The problem :: Copy the following records line for line, without changing anything.

## start Raw data

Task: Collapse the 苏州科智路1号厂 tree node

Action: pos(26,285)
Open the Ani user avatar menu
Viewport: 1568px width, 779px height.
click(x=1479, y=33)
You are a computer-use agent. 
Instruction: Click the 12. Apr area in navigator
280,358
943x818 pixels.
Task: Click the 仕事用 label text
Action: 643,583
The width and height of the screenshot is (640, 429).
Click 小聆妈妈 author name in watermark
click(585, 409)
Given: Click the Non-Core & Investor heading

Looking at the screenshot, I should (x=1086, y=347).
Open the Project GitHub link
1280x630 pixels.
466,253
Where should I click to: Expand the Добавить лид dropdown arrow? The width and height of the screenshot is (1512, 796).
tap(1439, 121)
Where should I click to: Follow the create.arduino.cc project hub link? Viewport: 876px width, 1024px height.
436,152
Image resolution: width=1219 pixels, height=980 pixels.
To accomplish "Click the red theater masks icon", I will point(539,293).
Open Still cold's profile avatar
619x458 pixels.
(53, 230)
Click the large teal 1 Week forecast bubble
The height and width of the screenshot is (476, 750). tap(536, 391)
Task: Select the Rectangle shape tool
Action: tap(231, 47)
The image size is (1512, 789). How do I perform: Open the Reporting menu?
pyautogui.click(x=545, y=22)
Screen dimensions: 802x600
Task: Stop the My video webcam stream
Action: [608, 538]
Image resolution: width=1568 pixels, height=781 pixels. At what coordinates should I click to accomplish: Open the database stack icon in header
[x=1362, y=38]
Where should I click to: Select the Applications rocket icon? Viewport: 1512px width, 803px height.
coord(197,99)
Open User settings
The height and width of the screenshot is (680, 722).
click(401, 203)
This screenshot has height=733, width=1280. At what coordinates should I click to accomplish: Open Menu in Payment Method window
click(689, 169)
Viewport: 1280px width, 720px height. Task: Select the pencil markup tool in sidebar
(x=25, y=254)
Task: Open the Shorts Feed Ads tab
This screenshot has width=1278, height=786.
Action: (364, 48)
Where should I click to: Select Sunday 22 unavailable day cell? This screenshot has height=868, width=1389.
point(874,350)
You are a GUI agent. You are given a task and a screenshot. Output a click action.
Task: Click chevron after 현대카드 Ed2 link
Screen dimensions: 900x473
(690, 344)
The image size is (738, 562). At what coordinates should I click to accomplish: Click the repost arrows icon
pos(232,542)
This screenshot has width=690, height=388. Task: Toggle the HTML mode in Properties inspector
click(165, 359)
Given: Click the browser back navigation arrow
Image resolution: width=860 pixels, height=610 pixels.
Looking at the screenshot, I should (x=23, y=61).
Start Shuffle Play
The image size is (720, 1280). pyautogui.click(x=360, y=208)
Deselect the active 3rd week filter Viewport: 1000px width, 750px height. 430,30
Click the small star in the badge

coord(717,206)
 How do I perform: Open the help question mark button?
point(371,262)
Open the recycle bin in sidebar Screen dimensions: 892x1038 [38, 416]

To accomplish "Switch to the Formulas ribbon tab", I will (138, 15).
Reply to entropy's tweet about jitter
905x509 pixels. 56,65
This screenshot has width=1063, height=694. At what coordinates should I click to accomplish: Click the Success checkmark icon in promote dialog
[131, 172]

## end Raw data

Complete output ::
Task: Collapse the 苏州科智路1号厂 tree node

Action: pos(26,285)
Open the Ani user avatar menu
Viewport: 1568px width, 779px height.
click(x=1479, y=33)
You are a computer-use agent. 
Instruction: Click the 12. Apr area in navigator
280,358
943x818 pixels.
Task: Click the 仕事用 label text
Action: 643,583
The width and height of the screenshot is (640, 429).
Click 小聆妈妈 author name in watermark
click(585, 409)
Given: Click the Non-Core & Investor heading

Looking at the screenshot, I should (x=1086, y=347).
Open the Project GitHub link
1280x630 pixels.
466,253
Where should I click to: Expand the Добавить лид dropdown arrow? The width and height of the screenshot is (1512, 796).
tap(1439, 121)
Where should I click to: Follow the create.arduino.cc project hub link? Viewport: 876px width, 1024px height.
436,152
Image resolution: width=1219 pixels, height=980 pixels.
To accomplish "Click the red theater masks icon", I will point(539,293).
Open Still cold's profile avatar
619x458 pixels.
(53, 230)
Click the large teal 1 Week forecast bubble
The height and width of the screenshot is (476, 750). tap(536, 391)
Task: Select the Rectangle shape tool
Action: tap(231, 47)
The image size is (1512, 789). How do I perform: Open the Reporting menu?
pyautogui.click(x=545, y=22)
Screen dimensions: 802x600
Task: Stop the My video webcam stream
Action: [608, 538]
Image resolution: width=1568 pixels, height=781 pixels. At what coordinates should I click to accomplish: Open the database stack icon in header
[x=1362, y=38]
Where should I click to: Select the Applications rocket icon? Viewport: 1512px width, 803px height.
coord(197,99)
Open User settings
The height and width of the screenshot is (680, 722).
click(401, 203)
This screenshot has height=733, width=1280. At what coordinates should I click to accomplish: Open Menu in Payment Method window
click(689, 169)
Viewport: 1280px width, 720px height. Task: Select the pencil markup tool in sidebar
(x=25, y=254)
Task: Open the Shorts Feed Ads tab
This screenshot has width=1278, height=786.
Action: (364, 48)
Where should I click to: Select Sunday 22 unavailable day cell? This screenshot has height=868, width=1389.
point(874,350)
You are a GUI agent. You are given a task and a screenshot. Output a click action.
Task: Click chevron after 현대카드 Ed2 link
Screen dimensions: 900x473
(690, 344)
The image size is (738, 562). At what coordinates should I click to accomplish: Click the repost arrows icon
pos(232,542)
This screenshot has width=690, height=388. Task: Toggle the HTML mode in Properties inspector
click(165, 359)
Given: Click the browser back navigation arrow
Image resolution: width=860 pixels, height=610 pixels.
Looking at the screenshot, I should (x=23, y=61).
Start Shuffle Play
The image size is (720, 1280). pyautogui.click(x=360, y=208)
Deselect the active 3rd week filter Viewport: 1000px width, 750px height. 430,30
Click the small star in the badge

coord(717,206)
 How do I perform: Open the help question mark button?
point(371,262)
Open the recycle bin in sidebar Screen dimensions: 892x1038 [38, 416]

To accomplish "Switch to the Formulas ribbon tab", I will (138, 15).
Reply to entropy's tweet about jitter
905x509 pixels. 56,65
This screenshot has width=1063, height=694. At what coordinates should I click to accomplish: Click the Success checkmark icon in promote dialog
[131, 172]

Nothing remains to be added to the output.